Extensive paleoecological studies indicate that northeastern North America experienced major climate shifts during the Late Pleistocene - Early Holocene transition (LPEH). However, the uncertainties inherent to the modern analog technique increase the difficulty of using pollen and chironomidae data to assess abrupt (less than centennial-scale) climate variability. Compound-specific hydrogen isotope analyses of aquatic lipids in lake sediments offer a new, alternative way to quantify past climate variations. The technique is especially promising for regions like New England where the dominance of granitic bedrock fosters acidic natural waters, precluding the formation of the carbonate deposits in lake sediments. Here we present the first high-resolution record of climate change during LPEH based on compound-specific hydrogen isotope ratios of behenic acid (C22 n-acid) from a sediment core in Blood Pond, Massachusetts. Surface calibrations from modern lake systems in eastern North America show that hydrogen isotopes of behenic acid quantitatively track temperature variations (4.3 permil per degree).

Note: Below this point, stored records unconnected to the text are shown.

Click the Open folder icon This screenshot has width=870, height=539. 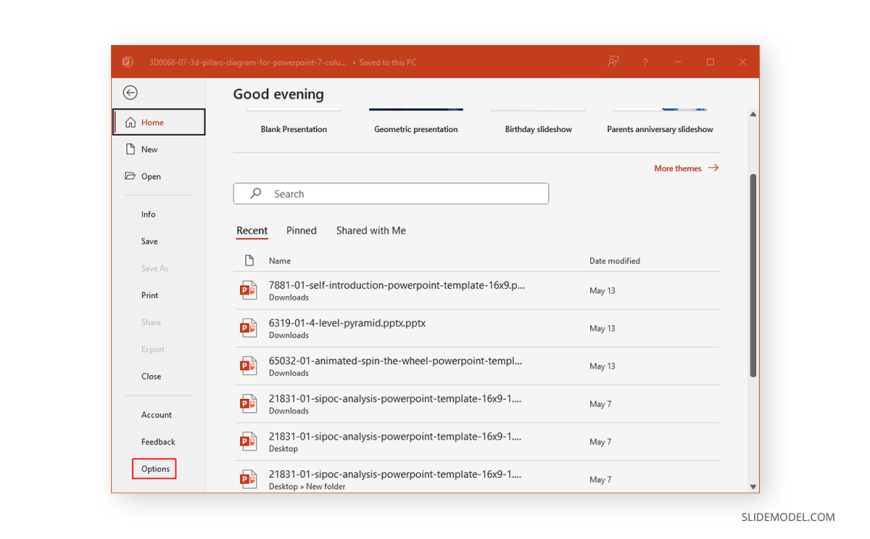click(x=130, y=176)
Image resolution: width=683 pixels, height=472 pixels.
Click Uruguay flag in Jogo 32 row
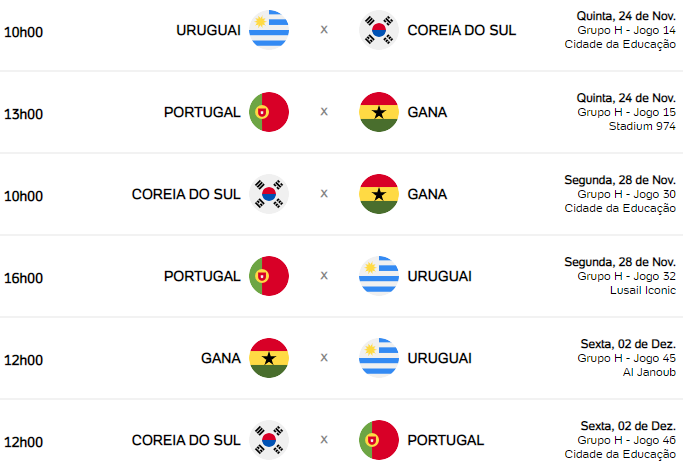pos(379,276)
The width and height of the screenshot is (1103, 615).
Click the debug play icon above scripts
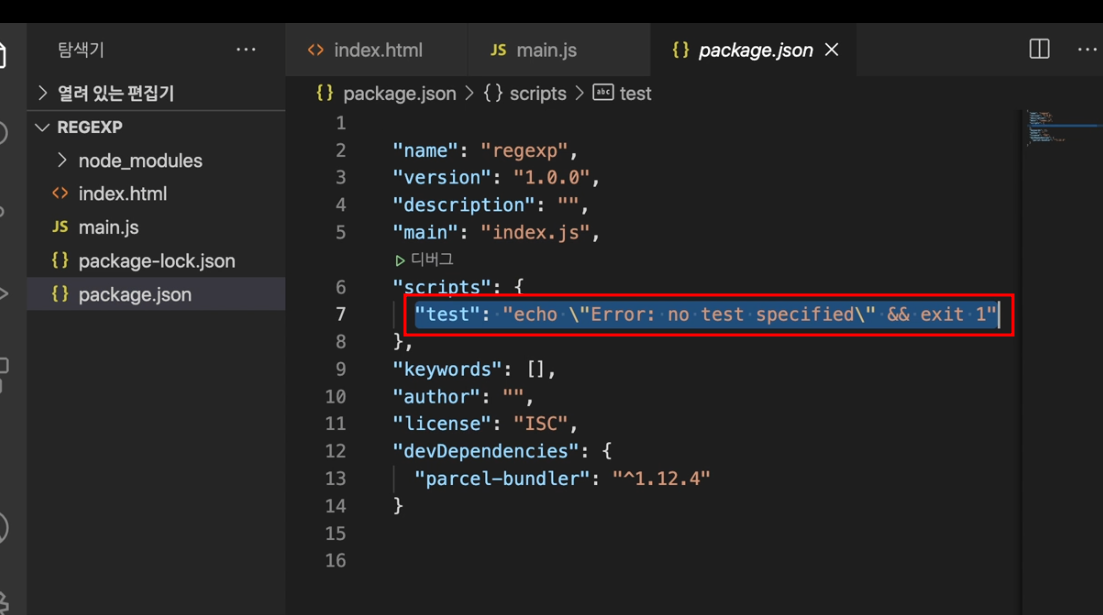pyautogui.click(x=400, y=260)
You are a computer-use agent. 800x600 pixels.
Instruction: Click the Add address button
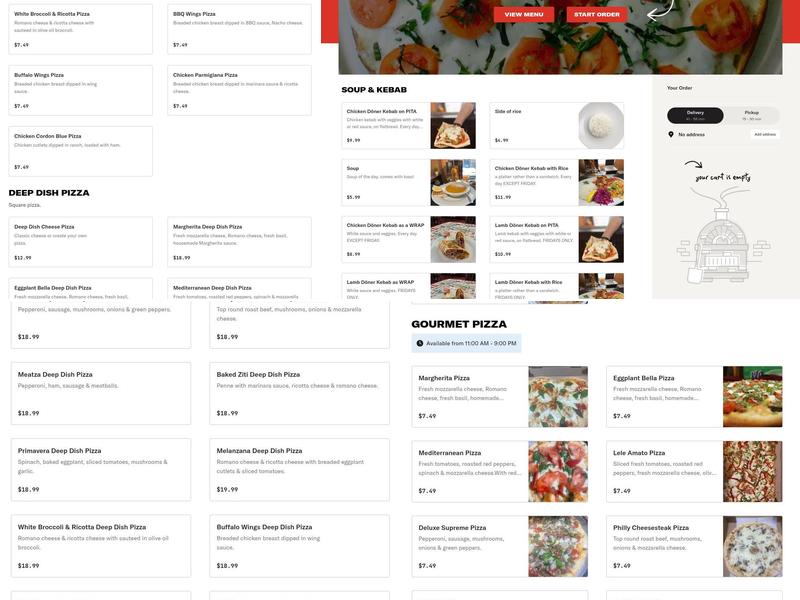coord(765,134)
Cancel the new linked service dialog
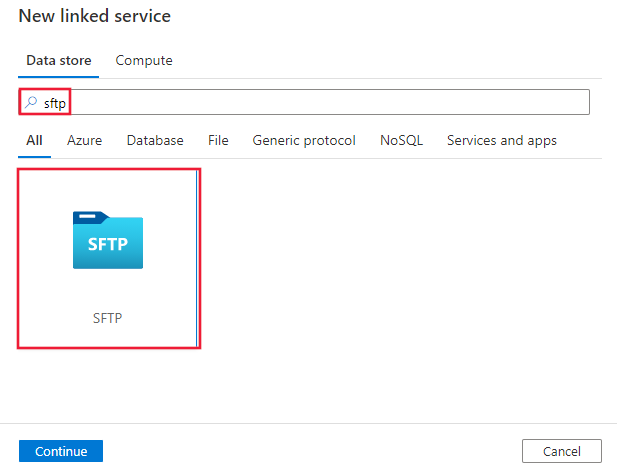Screen dimensions: 617x474 click(x=561, y=451)
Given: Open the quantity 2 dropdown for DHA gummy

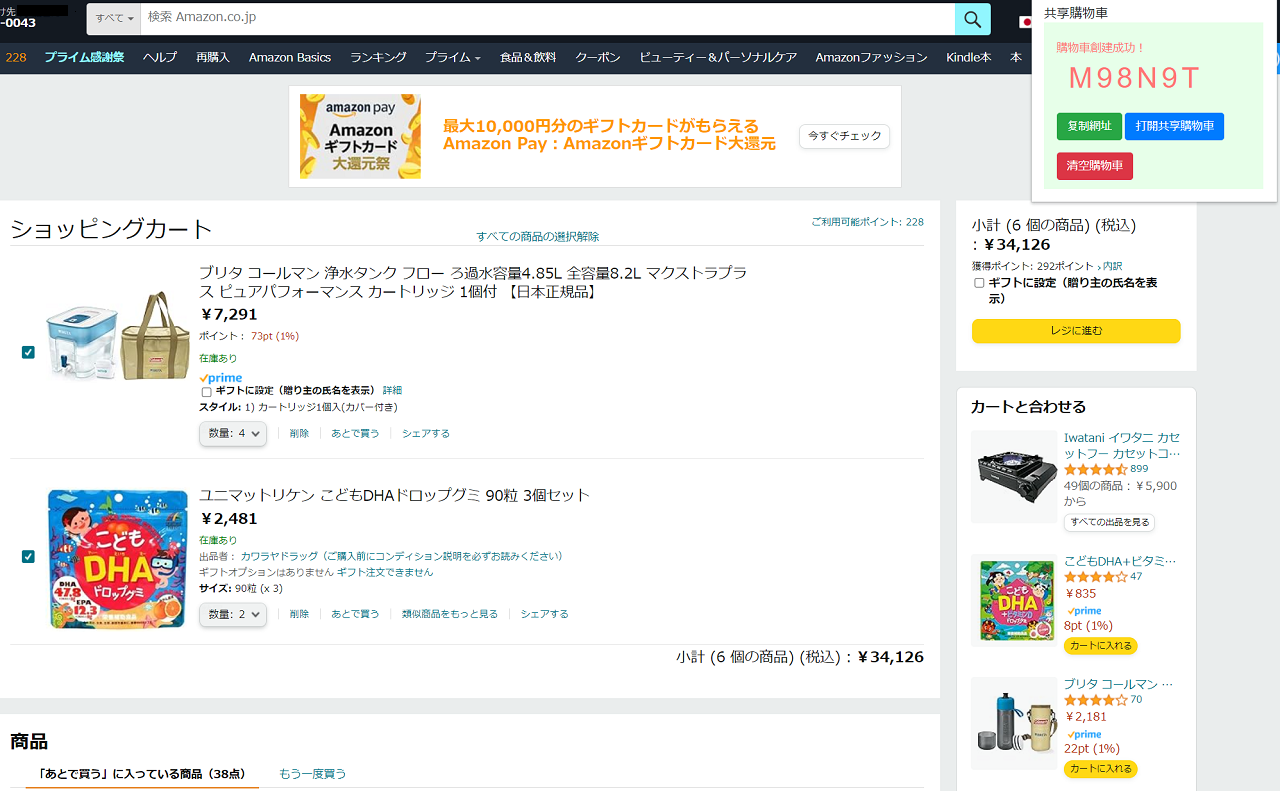Looking at the screenshot, I should coord(233,614).
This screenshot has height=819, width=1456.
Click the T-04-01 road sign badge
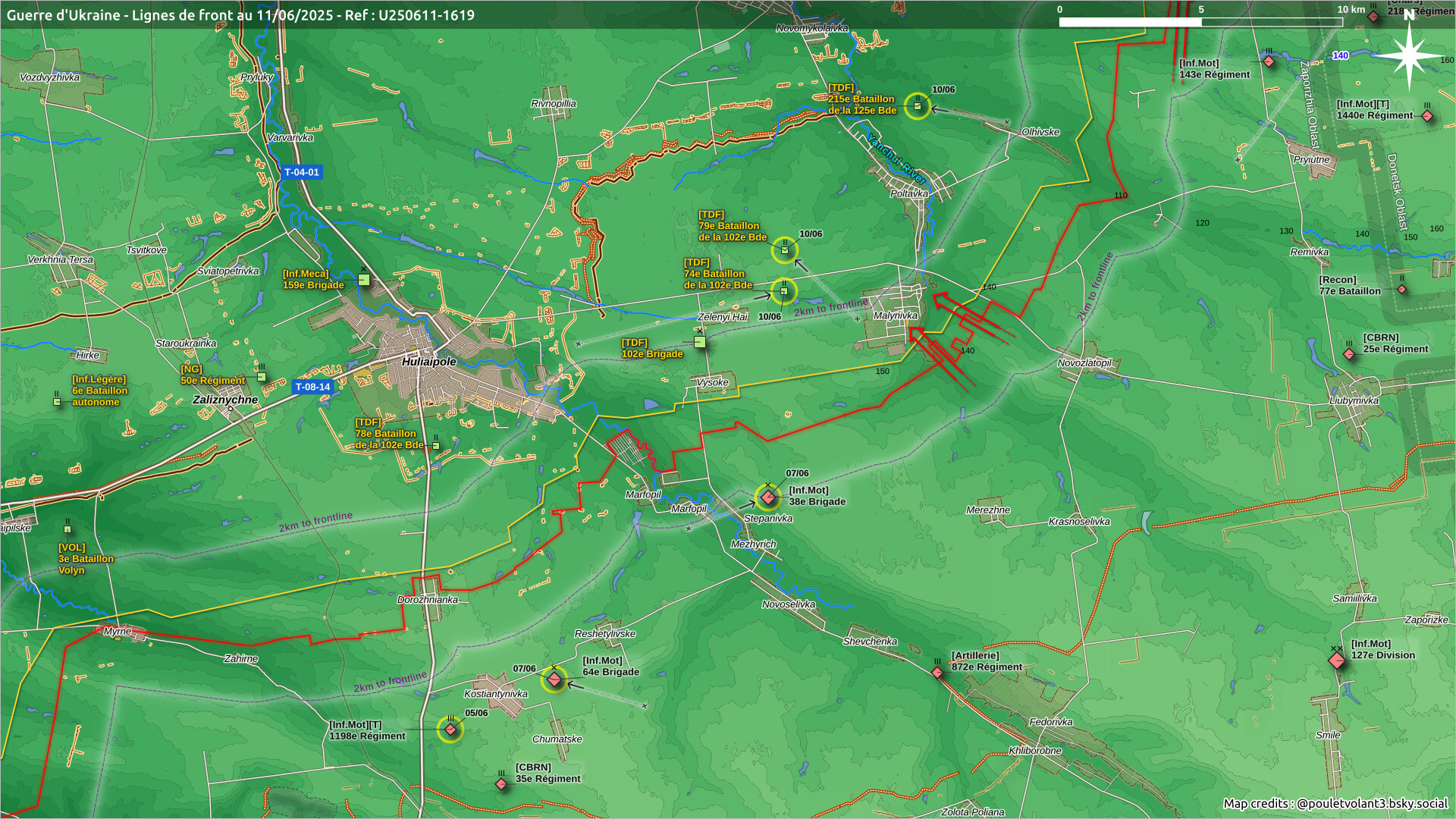click(302, 172)
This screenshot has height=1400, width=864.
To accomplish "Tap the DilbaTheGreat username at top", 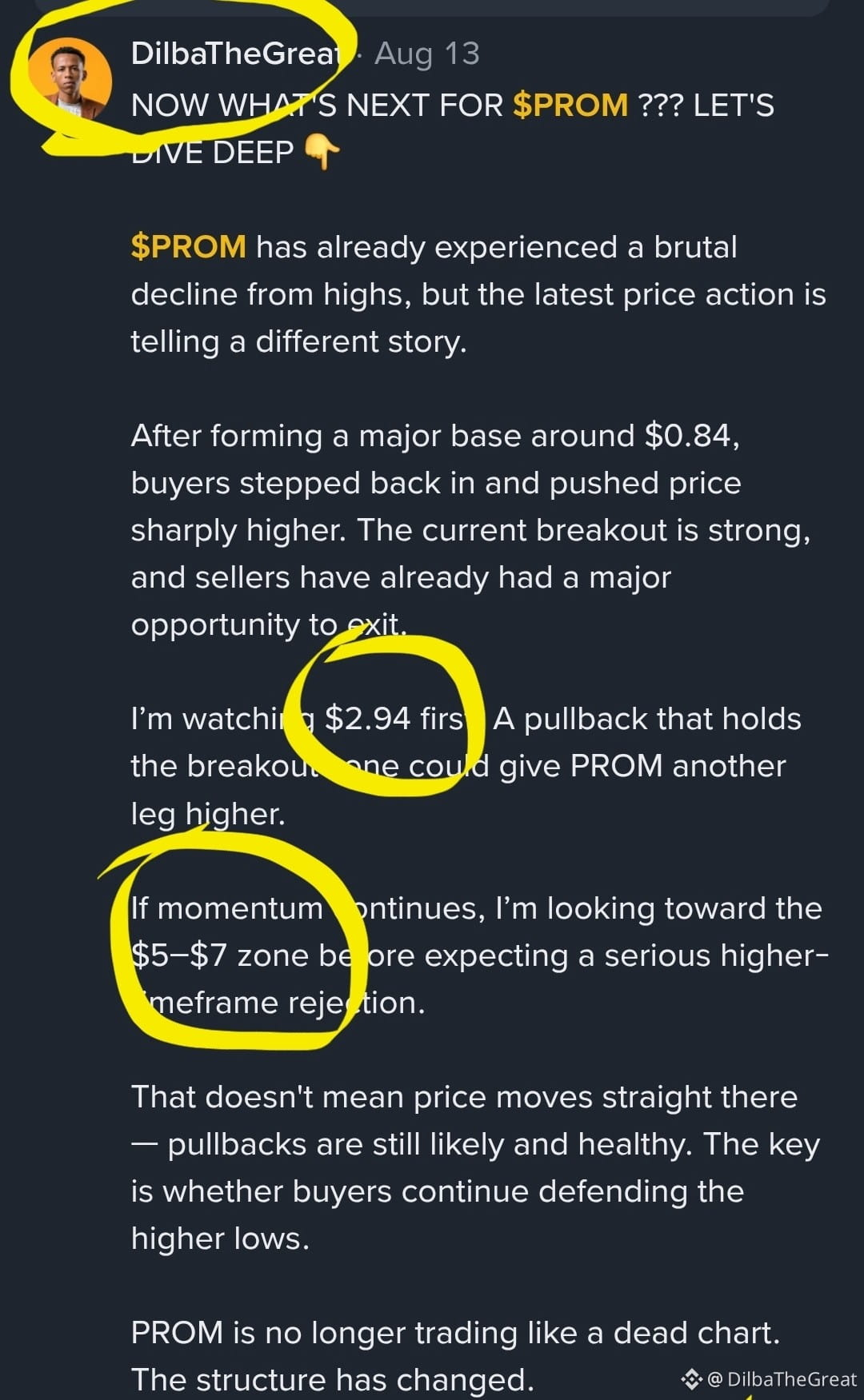I will (x=237, y=54).

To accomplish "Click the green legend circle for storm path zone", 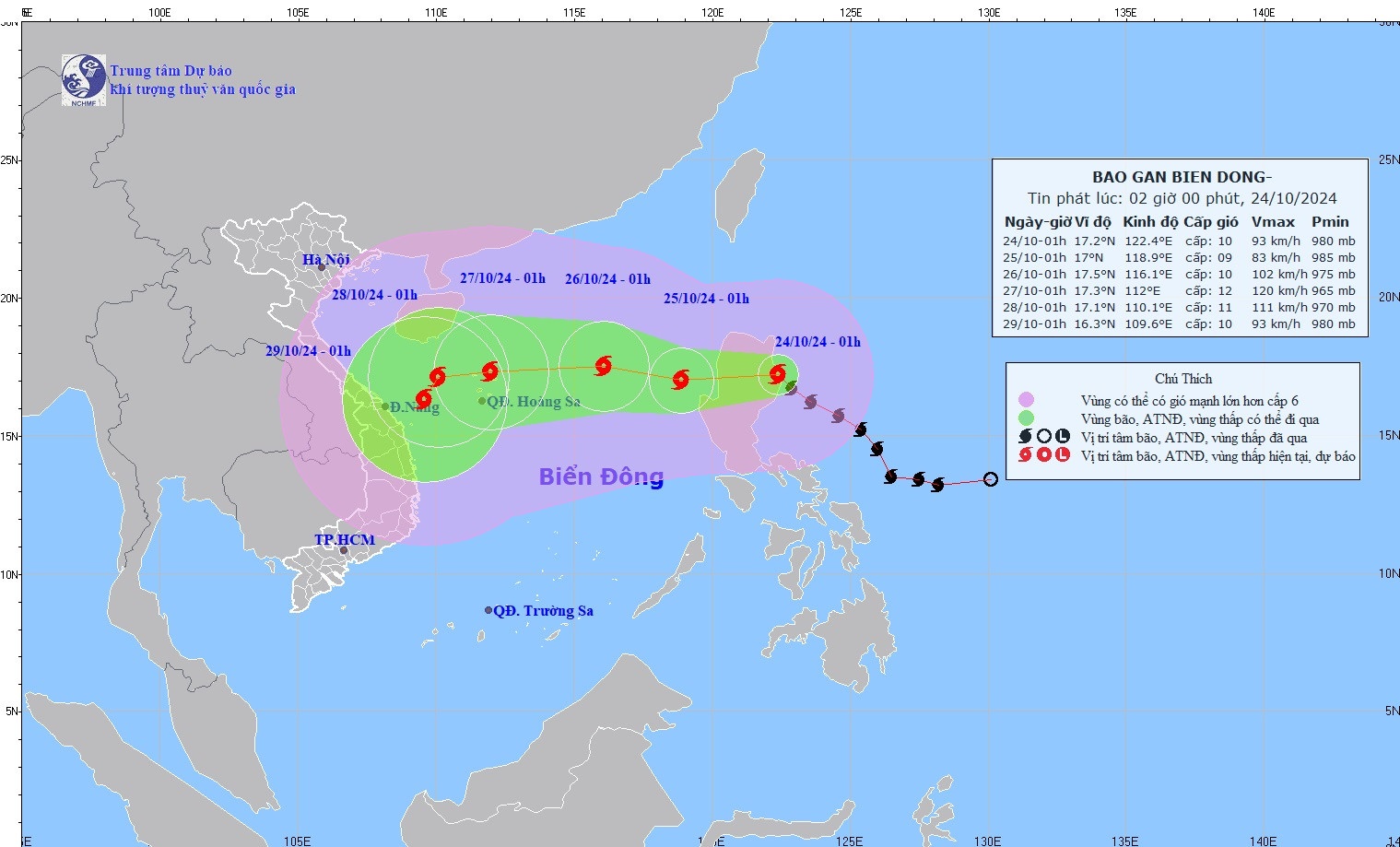I will point(1026,418).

This is consistent with the isotopic-temperature gradient for precipitation in eastern North America (5.2 permil per degree) if the biosynthetic isotopic fraction of behenic acid (0.8681) is taken into consideration. The abrupt climate events observed in downcore records at Blood Pond show remarkable similarity with Greenland ice core oxygen isotope during the late Pleistocene (warm Bolling and Allerod period, cold Younger Dryas). This implies that climate change in both Greenland and New England during this time was related to a common cause, namely the changes in thermohaline circulation in North Atlantic Ocean due to freshwater outbursts. During the early Holocene, climate in New England showed greater variability than in Greenland, possibly reflecting multiple climate forcing factors in New England versus a more uniform control by solar insolation on top of the Greenland ice sheet. Multiple episodes of fresh water outbursts from Lake Agassiz may have induced a number of abrupt climate cooling events in New England during the early Holocene, each lasting several decades.